◆ **Work to complete**: Output, word for word and without pictures, the lines from the one containing "Task: Click the Karlovac, Hrvatska" through the final line of the listing below.

- - -

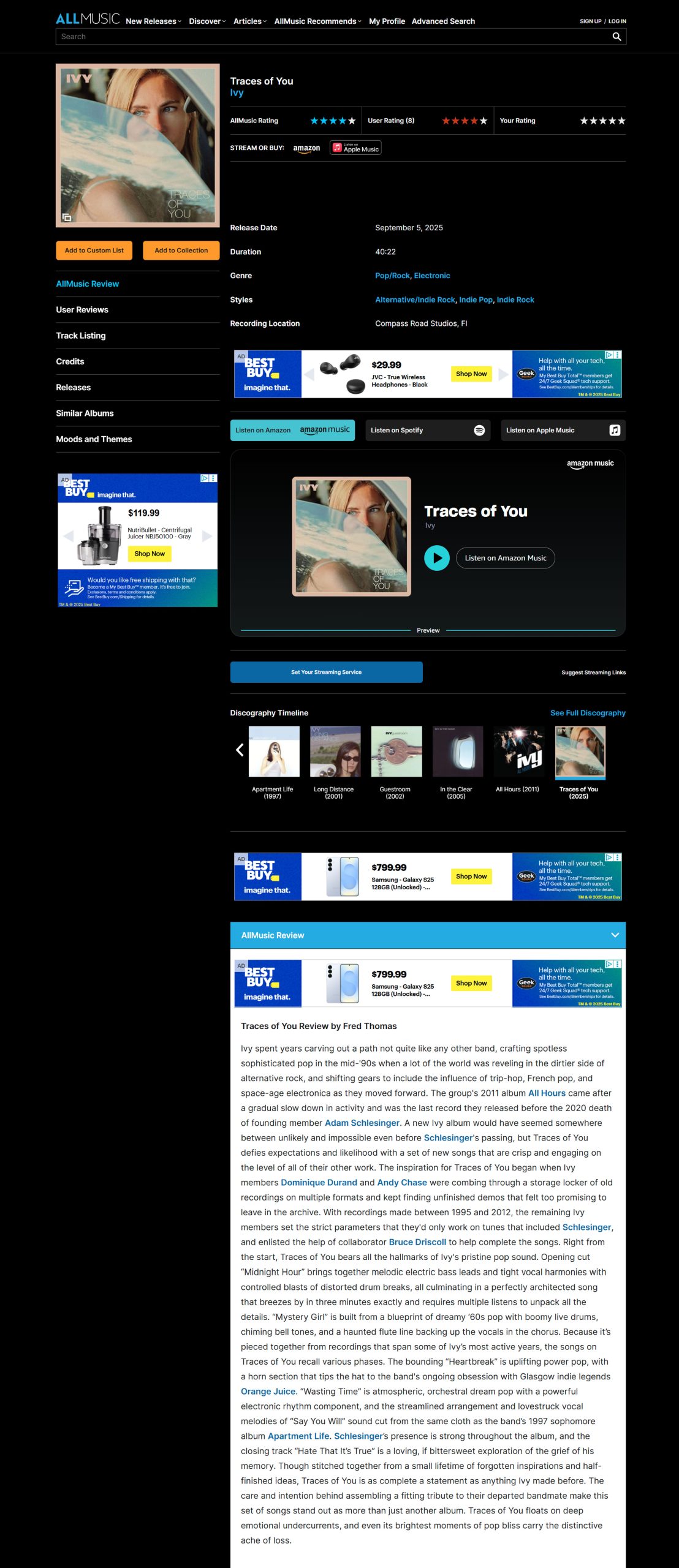
Task: Click the Apartment Life (1997) album thumbnail
Action: click(x=274, y=752)
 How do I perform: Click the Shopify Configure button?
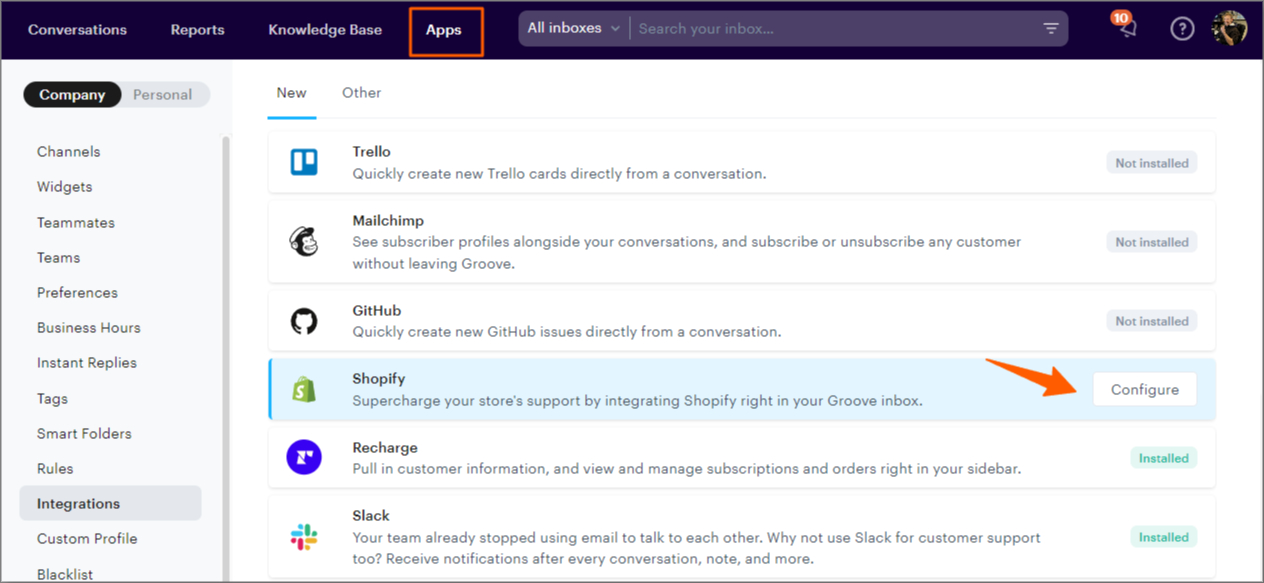pos(1144,390)
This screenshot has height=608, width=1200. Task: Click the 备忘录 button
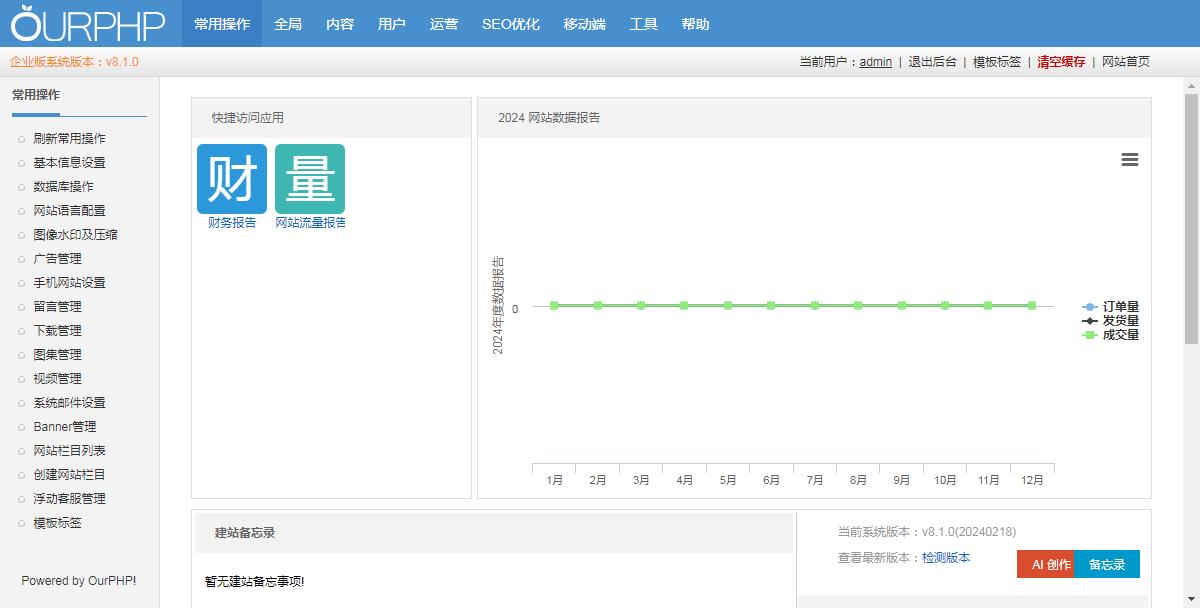point(1107,565)
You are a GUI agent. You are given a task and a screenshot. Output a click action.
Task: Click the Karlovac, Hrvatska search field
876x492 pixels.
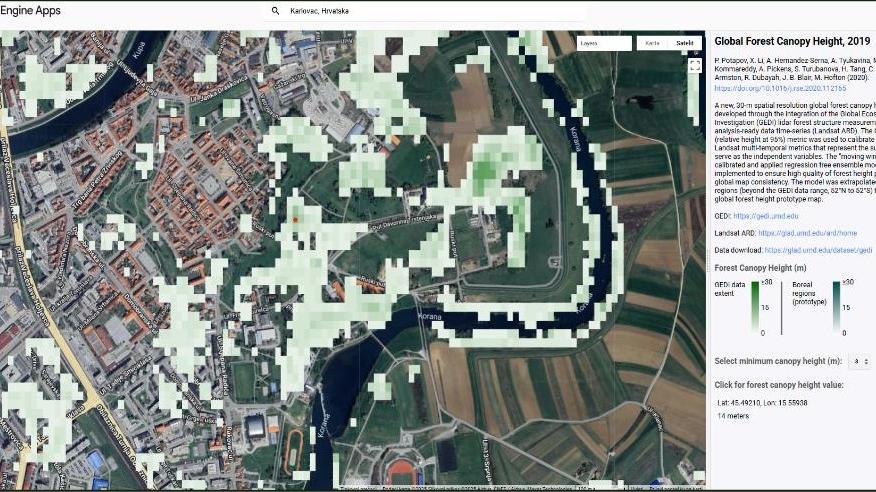coord(400,11)
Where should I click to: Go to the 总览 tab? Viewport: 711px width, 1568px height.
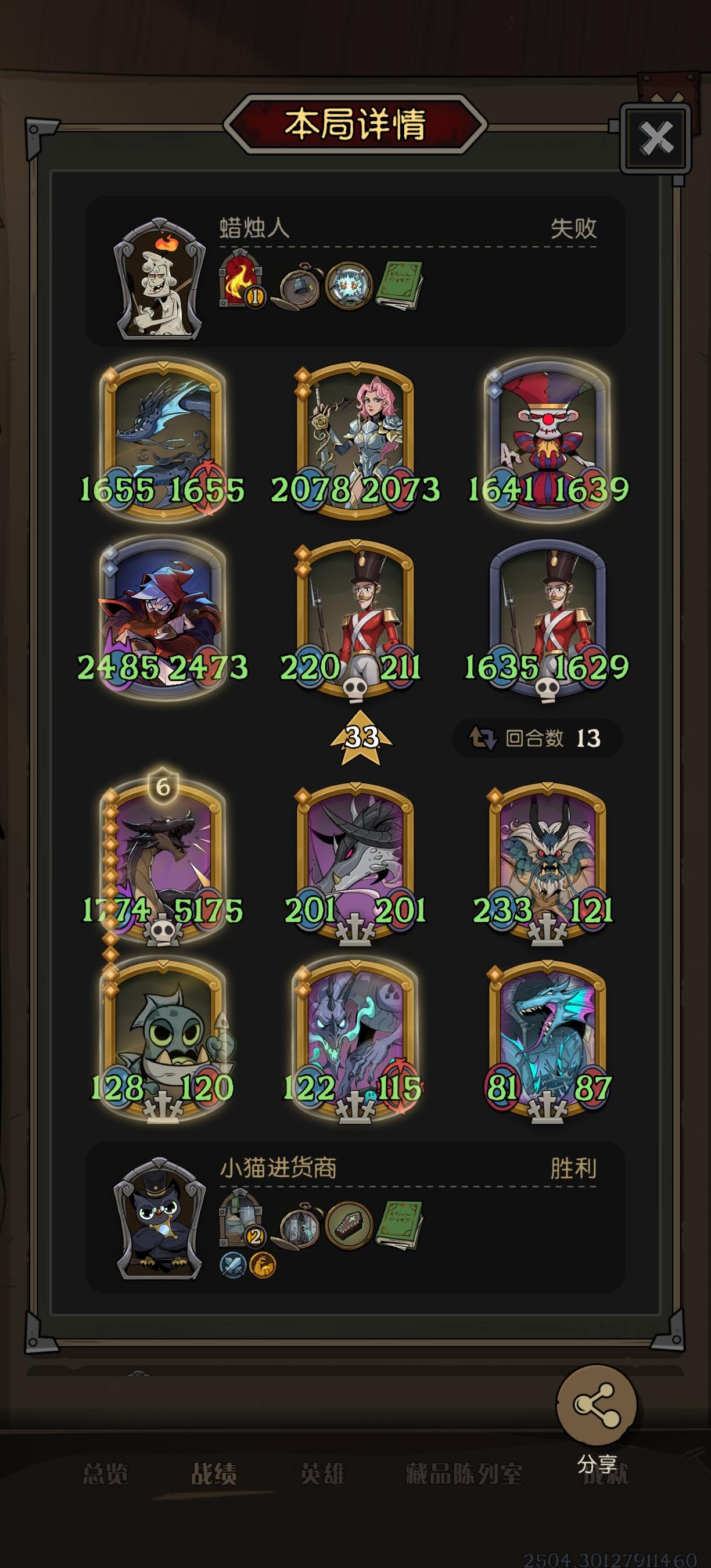pos(105,1475)
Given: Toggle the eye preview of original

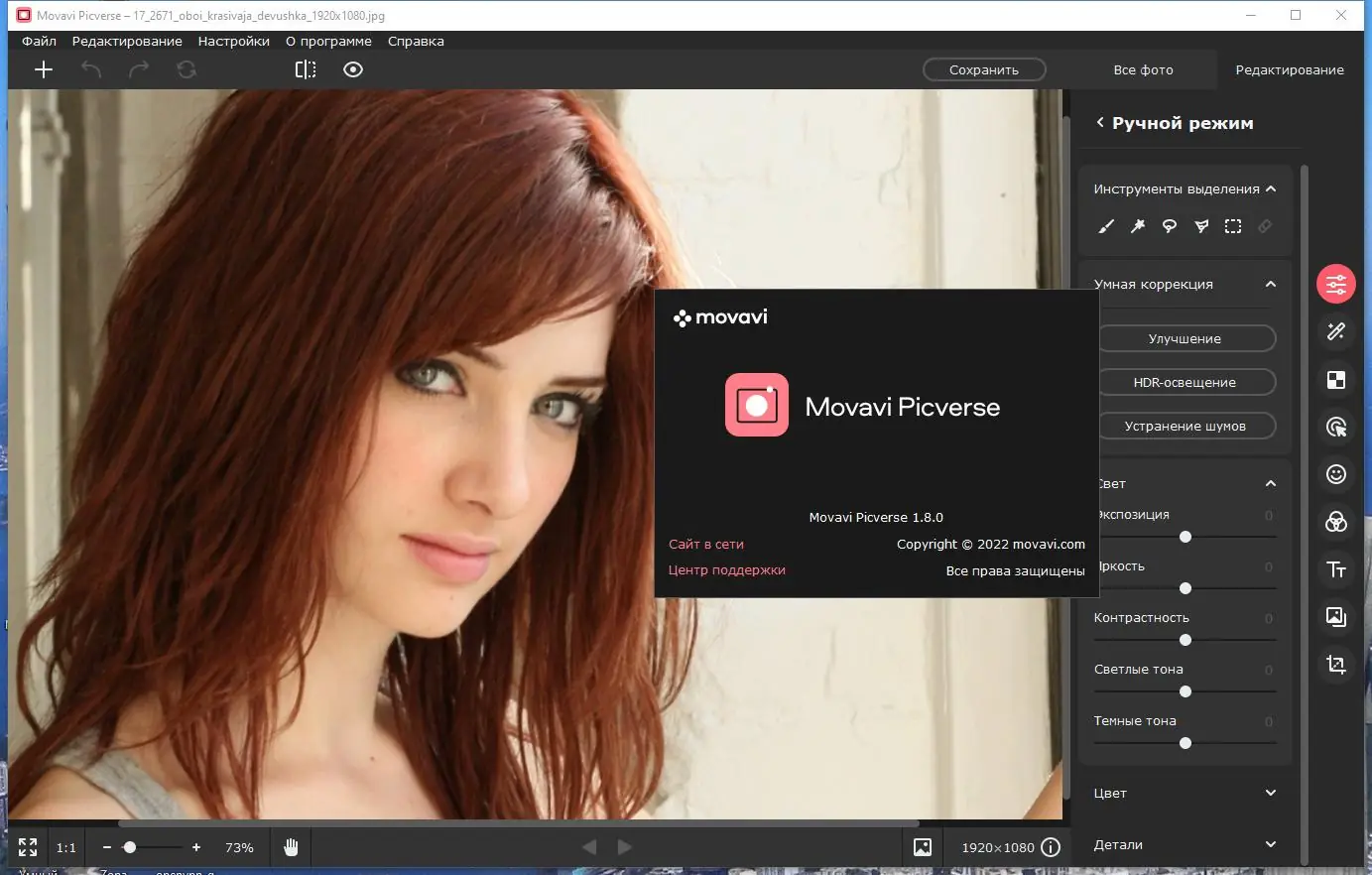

- - -

◆ **Response**:
Task: Click the Karlovac, Hrvatska search field
876x492 pixels.
coord(400,11)
Where should I click to: Go to the 总览 tab? Viewport: 711px width, 1568px height.
pos(105,1475)
Given: Toggle the eye preview of original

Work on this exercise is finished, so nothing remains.